Instructions for the task: Retype all of the following entries verbatim, keeping every line and character unchanged.

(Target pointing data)
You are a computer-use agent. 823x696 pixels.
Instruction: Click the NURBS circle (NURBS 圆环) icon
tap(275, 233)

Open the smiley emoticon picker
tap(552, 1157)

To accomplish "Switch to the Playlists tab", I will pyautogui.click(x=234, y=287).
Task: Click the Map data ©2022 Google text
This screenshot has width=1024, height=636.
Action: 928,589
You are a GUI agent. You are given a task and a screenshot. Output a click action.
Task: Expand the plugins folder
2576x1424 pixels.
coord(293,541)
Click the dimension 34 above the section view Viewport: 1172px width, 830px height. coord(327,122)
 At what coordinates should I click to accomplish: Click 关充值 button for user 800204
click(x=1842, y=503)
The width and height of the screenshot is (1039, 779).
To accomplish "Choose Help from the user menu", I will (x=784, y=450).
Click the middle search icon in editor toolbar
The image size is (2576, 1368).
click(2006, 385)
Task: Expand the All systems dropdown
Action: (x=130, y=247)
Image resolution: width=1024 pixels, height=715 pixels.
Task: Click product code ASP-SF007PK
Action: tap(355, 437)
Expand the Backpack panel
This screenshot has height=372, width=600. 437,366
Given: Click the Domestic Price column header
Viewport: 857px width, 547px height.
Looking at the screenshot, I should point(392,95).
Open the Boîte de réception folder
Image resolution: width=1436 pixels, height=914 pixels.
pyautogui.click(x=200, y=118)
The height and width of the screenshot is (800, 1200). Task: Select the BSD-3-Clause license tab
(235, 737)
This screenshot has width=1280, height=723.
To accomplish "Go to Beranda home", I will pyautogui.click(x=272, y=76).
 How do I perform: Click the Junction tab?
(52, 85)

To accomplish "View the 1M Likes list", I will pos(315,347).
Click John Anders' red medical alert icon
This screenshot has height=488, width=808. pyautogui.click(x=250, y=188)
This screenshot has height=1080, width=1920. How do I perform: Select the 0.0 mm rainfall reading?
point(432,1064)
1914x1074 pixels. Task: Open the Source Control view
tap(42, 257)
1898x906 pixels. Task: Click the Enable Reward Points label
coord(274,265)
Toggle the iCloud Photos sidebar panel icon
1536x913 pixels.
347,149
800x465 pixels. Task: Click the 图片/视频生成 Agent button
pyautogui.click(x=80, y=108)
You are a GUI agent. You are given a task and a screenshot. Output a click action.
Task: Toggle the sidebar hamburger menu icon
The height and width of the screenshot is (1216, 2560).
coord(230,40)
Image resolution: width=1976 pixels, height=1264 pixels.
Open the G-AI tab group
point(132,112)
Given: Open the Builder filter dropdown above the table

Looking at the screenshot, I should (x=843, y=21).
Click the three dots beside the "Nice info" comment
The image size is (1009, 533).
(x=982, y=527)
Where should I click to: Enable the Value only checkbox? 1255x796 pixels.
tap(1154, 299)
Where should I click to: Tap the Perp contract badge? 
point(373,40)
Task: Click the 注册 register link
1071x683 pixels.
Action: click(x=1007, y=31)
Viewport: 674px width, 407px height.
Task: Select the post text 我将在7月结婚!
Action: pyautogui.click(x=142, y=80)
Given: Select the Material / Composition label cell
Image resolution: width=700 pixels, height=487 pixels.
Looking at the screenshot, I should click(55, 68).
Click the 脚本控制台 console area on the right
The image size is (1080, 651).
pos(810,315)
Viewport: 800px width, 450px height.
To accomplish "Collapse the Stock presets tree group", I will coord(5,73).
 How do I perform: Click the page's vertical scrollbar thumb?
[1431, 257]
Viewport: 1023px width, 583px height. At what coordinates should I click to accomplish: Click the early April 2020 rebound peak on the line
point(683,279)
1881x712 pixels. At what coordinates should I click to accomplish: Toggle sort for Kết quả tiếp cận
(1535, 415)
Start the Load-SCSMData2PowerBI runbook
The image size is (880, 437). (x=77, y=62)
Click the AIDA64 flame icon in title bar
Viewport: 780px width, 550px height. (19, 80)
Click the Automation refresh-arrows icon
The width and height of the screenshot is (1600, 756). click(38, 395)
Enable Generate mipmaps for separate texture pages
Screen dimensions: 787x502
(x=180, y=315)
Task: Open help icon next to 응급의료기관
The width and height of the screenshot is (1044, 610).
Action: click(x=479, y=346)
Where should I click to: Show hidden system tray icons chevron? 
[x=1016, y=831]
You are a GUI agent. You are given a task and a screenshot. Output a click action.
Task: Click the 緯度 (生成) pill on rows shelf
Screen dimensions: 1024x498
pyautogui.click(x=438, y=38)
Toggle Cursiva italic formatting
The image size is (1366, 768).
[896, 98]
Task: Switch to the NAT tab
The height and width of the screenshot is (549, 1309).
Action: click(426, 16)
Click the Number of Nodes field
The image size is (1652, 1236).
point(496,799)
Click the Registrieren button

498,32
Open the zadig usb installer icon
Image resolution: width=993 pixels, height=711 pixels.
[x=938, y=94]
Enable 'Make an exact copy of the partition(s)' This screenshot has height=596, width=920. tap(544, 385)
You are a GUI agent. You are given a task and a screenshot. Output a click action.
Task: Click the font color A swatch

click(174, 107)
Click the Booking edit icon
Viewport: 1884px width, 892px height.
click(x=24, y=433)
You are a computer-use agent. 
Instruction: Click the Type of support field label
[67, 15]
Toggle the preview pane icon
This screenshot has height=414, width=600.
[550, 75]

Task response:
You are a computer-use agent. 823x696 pixels.
Instruction: Click the NURBS circle (NURBS 圆环) icon
tap(275, 233)

Open the smiley emoticon picker
tap(552, 1157)

To accomplish "Switch to the Playlists tab", I will pyautogui.click(x=234, y=287).
Task: Click the Map data ©2022 Google text
This screenshot has width=1024, height=636.
Action: 928,589
You are a GUI agent. You are given a task and a screenshot. Output a click action.
Task: Expand the plugins folder
2576x1424 pixels.
coord(293,541)
Click the dimension 34 above the section view Viewport: 1172px width, 830px height. coord(327,122)
 At what coordinates should I click to accomplish: Click 关充值 button for user 800204
click(x=1842, y=503)
The width and height of the screenshot is (1039, 779).
To accomplish "Choose Help from the user menu", I will (x=784, y=450).
Click the middle search icon in editor toolbar
The image size is (2576, 1368).
click(2006, 385)
Task: Expand the All systems dropdown
Action: (x=130, y=247)
Image resolution: width=1024 pixels, height=715 pixels.
Task: Click product code ASP-SF007PK
Action: tap(355, 437)
Expand the Backpack panel
This screenshot has height=372, width=600. 437,366
Given: Click the Domestic Price column header
Viewport: 857px width, 547px height.
Looking at the screenshot, I should point(392,95).
Open the Boîte de réception folder
Image resolution: width=1436 pixels, height=914 pixels.
pyautogui.click(x=200, y=118)
The height and width of the screenshot is (800, 1200). Task: Select the BSD-3-Clause license tab
(235, 737)
This screenshot has width=1280, height=723.
To accomplish "Go to Beranda home", I will pyautogui.click(x=272, y=76).
 How do I perform: Click the Junction tab?
(52, 85)

To accomplish "View the 1M Likes list", I will pos(315,347).
Click John Anders' red medical alert icon
This screenshot has height=488, width=808. pyautogui.click(x=250, y=188)
This screenshot has height=1080, width=1920. How do I perform: Select the 0.0 mm rainfall reading?
point(432,1064)
1914x1074 pixels. Task: Open the Source Control view
tap(42, 257)
1898x906 pixels. Task: Click the Enable Reward Points label
coord(274,265)
Toggle the iCloud Photos sidebar panel icon
1536x913 pixels.
347,149
800x465 pixels. Task: Click the 图片/视频生成 Agent button
pyautogui.click(x=80, y=108)
You are a GUI agent. You are given a task and a screenshot. Output a click action.
Task: Toggle the sidebar hamburger menu icon
The height and width of the screenshot is (1216, 2560).
coord(230,40)
Image resolution: width=1976 pixels, height=1264 pixels.
Open the G-AI tab group
point(132,112)
Given: Open the Builder filter dropdown above the table

Looking at the screenshot, I should (x=843, y=21).
Click the three dots beside the "Nice info" comment
The image size is (1009, 533).
(x=982, y=527)
Where should I click to: Enable the Value only checkbox? 1255x796 pixels.
tap(1154, 299)
Where should I click to: Tap the Perp contract badge? 
point(373,40)
Task: Click the 注册 register link
1071x683 pixels.
Action: click(x=1007, y=31)
Viewport: 674px width, 407px height.
Task: Select the post text 我将在7月结婚!
Action: pyautogui.click(x=142, y=80)
Given: Select the Material / Composition label cell
Image resolution: width=700 pixels, height=487 pixels.
Looking at the screenshot, I should click(55, 68).
Click the 脚本控制台 console area on the right
The image size is (1080, 651).
pos(810,315)
Viewport: 800px width, 450px height.
To accomplish "Collapse the Stock presets tree group", I will coord(5,73).
 How do I perform: Click the page's vertical scrollbar thumb?
[1431, 257]
Viewport: 1023px width, 583px height. At what coordinates should I click to accomplish: Click the early April 2020 rebound peak on the line
point(683,279)
1881x712 pixels. At what coordinates should I click to accomplish: Toggle sort for Kết quả tiếp cận
(1535, 415)
Start the Load-SCSMData2PowerBI runbook
The image size is (880, 437). (x=77, y=62)
Click the AIDA64 flame icon in title bar
Viewport: 780px width, 550px height. (19, 80)
Click the Automation refresh-arrows icon
The width and height of the screenshot is (1600, 756). click(38, 395)
Enable Generate mipmaps for separate texture pages
Screen dimensions: 787x502
(x=180, y=315)
Task: Open help icon next to 응급의료기관
The width and height of the screenshot is (1044, 610).
Action: click(x=479, y=346)
Where should I click to: Show hidden system tray icons chevron? 
[x=1016, y=831]
You are a GUI agent. You are given a task and a screenshot. Output a click action.
Task: Click the 緯度 (生成) pill on rows shelf
Screen dimensions: 1024x498
pyautogui.click(x=438, y=38)
Toggle Cursiva italic formatting
The image size is (1366, 768).
[896, 98]
Task: Switch to the NAT tab
The height and width of the screenshot is (549, 1309).
Action: click(426, 16)
Click the Number of Nodes field
The image size is (1652, 1236).
point(496,799)
Click the Registrieren button

498,32
Open the zadig usb installer icon
Image resolution: width=993 pixels, height=711 pixels.
[x=938, y=94]
Enable 'Make an exact copy of the partition(s)' This screenshot has height=596, width=920. tap(544, 385)
You are a GUI agent. You are given a task and a screenshot. Output a click action.
Task: Click the font color A swatch

click(174, 107)
Click the Booking edit icon
Viewport: 1884px width, 892px height.
click(x=24, y=433)
You are a computer-use agent. 
Instruction: Click the Type of support field label
[67, 15]
Toggle the preview pane icon
This screenshot has height=414, width=600.
[550, 75]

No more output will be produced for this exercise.